→ **The task**: Set down the lines of data from the one containing "has width=1227, height=980." through the one containing "tap(17, 251)", both included, with every character unchanged.

Data for finding displayed items
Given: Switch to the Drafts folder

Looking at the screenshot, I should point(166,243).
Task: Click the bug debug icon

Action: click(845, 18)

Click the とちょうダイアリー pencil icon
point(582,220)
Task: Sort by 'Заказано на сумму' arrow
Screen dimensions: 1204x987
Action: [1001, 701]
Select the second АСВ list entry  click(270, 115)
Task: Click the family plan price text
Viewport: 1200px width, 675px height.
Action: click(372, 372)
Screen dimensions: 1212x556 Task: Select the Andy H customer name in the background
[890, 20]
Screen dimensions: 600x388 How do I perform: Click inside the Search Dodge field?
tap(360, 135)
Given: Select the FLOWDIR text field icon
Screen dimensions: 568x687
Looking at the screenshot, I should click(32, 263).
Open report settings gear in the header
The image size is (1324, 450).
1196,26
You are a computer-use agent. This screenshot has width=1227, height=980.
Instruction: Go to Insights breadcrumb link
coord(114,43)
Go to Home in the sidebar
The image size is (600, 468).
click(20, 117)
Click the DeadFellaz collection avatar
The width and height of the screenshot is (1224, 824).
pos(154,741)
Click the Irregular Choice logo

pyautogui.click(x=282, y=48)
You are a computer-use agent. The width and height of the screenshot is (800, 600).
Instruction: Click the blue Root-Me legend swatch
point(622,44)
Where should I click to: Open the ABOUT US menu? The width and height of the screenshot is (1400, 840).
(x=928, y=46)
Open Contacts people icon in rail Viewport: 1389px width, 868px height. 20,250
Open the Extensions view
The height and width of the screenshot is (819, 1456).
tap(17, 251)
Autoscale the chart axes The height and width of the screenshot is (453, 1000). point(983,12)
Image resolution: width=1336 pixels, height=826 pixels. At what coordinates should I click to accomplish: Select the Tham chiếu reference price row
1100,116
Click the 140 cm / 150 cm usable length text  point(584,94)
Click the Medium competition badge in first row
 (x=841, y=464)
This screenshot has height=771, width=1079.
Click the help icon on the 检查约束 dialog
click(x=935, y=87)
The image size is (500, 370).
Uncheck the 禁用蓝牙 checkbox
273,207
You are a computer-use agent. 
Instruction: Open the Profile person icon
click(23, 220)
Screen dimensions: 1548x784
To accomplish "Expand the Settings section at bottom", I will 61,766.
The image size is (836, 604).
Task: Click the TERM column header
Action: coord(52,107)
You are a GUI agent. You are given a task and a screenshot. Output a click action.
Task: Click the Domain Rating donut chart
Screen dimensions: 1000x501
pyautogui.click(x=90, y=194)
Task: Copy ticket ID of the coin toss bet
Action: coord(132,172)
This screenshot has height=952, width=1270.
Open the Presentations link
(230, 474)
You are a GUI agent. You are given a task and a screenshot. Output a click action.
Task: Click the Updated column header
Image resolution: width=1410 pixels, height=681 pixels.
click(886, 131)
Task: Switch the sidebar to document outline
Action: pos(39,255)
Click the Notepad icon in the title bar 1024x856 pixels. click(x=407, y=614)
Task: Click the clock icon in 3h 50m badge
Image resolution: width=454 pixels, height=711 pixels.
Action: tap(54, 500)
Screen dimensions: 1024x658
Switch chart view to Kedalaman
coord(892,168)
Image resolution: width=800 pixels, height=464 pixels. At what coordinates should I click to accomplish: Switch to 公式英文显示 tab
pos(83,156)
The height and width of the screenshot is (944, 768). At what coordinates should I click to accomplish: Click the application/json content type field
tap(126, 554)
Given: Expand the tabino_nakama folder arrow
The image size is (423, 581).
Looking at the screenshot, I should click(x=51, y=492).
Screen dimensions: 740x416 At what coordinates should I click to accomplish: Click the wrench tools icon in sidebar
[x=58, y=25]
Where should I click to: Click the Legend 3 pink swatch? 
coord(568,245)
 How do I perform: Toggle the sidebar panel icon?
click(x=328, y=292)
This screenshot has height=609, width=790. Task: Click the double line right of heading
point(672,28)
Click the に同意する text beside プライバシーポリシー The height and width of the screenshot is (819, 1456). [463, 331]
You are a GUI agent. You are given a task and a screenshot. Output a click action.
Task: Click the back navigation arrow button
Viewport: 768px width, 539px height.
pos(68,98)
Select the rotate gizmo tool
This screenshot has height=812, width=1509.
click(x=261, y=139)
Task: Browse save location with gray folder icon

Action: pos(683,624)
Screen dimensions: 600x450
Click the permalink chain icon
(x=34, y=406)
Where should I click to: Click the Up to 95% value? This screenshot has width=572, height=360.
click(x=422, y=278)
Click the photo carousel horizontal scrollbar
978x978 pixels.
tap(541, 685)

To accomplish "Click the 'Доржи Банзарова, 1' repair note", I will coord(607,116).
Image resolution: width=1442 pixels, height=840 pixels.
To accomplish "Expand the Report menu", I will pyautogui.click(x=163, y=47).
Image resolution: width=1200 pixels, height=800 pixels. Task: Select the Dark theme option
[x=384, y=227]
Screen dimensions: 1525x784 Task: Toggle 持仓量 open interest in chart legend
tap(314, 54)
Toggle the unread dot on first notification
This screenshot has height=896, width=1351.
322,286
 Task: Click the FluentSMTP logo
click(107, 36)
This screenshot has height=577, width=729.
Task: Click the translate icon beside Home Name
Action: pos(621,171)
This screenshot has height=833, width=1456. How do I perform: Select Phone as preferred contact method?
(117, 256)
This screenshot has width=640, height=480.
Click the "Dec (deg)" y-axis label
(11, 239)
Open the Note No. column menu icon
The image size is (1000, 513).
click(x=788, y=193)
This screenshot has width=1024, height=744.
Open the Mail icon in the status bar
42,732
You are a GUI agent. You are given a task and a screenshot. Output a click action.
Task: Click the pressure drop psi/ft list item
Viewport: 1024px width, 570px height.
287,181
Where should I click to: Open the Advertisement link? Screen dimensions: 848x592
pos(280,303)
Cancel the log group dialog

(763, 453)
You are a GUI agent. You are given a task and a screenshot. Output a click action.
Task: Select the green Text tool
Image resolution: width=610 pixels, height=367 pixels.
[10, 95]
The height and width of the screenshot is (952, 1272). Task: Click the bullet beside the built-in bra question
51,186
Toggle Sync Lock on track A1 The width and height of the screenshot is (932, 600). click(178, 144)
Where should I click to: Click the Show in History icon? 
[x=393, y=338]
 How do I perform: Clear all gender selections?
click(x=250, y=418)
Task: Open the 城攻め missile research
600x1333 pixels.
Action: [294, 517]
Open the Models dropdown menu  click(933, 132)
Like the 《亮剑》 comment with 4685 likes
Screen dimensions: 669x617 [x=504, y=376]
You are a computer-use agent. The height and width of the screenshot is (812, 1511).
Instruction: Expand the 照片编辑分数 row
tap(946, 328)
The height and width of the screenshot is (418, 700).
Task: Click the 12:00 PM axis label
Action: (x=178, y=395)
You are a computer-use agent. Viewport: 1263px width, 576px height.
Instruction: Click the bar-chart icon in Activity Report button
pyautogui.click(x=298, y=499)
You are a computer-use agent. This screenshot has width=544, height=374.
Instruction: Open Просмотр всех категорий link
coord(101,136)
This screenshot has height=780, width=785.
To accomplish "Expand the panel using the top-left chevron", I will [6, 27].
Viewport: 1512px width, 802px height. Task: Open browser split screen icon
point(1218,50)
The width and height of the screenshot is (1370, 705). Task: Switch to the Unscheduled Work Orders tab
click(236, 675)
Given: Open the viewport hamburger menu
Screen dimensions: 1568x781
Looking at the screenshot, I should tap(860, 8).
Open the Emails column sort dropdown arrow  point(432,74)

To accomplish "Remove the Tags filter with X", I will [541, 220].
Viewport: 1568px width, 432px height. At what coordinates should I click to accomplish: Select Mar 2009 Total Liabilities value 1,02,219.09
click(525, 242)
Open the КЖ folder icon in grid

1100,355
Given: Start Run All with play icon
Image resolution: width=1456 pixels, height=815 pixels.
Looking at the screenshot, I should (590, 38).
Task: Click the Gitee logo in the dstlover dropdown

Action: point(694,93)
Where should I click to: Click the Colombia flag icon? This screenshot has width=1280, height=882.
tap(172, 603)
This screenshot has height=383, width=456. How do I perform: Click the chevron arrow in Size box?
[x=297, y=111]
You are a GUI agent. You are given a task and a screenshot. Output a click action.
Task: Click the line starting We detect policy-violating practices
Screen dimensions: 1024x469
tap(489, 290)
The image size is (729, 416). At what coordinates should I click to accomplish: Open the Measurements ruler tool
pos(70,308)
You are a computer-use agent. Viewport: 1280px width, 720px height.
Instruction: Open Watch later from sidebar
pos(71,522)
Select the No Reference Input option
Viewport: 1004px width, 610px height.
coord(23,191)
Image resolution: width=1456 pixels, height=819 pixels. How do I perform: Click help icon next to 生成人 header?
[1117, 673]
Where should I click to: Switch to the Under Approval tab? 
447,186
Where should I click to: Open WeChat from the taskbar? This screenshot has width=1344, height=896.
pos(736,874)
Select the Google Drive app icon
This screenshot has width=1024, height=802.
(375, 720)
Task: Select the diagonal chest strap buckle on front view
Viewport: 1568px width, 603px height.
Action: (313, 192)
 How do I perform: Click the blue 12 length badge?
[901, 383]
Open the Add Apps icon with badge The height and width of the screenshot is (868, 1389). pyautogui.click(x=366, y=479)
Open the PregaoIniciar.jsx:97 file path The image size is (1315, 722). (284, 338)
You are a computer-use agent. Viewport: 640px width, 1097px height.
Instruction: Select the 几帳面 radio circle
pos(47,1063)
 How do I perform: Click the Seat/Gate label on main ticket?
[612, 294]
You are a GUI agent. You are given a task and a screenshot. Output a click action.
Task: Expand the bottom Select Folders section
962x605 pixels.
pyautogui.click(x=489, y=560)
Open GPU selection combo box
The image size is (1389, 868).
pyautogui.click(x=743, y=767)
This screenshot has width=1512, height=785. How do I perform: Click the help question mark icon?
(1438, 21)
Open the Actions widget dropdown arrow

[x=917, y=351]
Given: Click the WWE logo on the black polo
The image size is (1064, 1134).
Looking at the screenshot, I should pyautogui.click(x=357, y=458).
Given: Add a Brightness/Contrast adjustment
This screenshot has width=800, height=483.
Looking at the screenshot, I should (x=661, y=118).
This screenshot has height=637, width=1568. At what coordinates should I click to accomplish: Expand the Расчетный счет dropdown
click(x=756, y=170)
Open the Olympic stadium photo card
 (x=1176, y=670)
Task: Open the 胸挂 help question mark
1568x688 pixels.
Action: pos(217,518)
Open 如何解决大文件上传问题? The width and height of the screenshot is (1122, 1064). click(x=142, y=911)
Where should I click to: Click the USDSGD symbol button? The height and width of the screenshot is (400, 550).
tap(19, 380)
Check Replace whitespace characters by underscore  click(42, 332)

→ **Task response**:
You are a computer-use agent. This screenshot has width=1227, height=980.
Instruction: Go to Insights breadcrumb link
coord(114,43)
Go to Home in the sidebar
The image size is (600, 468).
click(20, 117)
Click the DeadFellaz collection avatar
The width and height of the screenshot is (1224, 824).
pos(154,741)
Click the Irregular Choice logo

pyautogui.click(x=282, y=48)
You are a computer-use agent. The width and height of the screenshot is (800, 600).
Instruction: Click the blue Root-Me legend swatch
point(622,44)
Where should I click to: Open the ABOUT US menu? The width and height of the screenshot is (1400, 840).
(x=928, y=46)
Open Contacts people icon in rail Viewport: 1389px width, 868px height. 20,250
Open the Extensions view
The height and width of the screenshot is (819, 1456).
tap(17, 251)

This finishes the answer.